**** DATA SECTION
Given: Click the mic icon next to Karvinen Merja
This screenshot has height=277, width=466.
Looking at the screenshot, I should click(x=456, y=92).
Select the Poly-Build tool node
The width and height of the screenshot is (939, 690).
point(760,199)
********
* WHAT THE EXERCISE ASKS: The full set of records above is to be printed exactly as it appears.

* EXERCISE ANSWER:
Given: Click the mic icon next to Karvinen Merja
This screenshot has height=277, width=466.
Looking at the screenshot, I should click(x=456, y=92).
Select the Poly-Build tool node
The width and height of the screenshot is (939, 690).
point(760,199)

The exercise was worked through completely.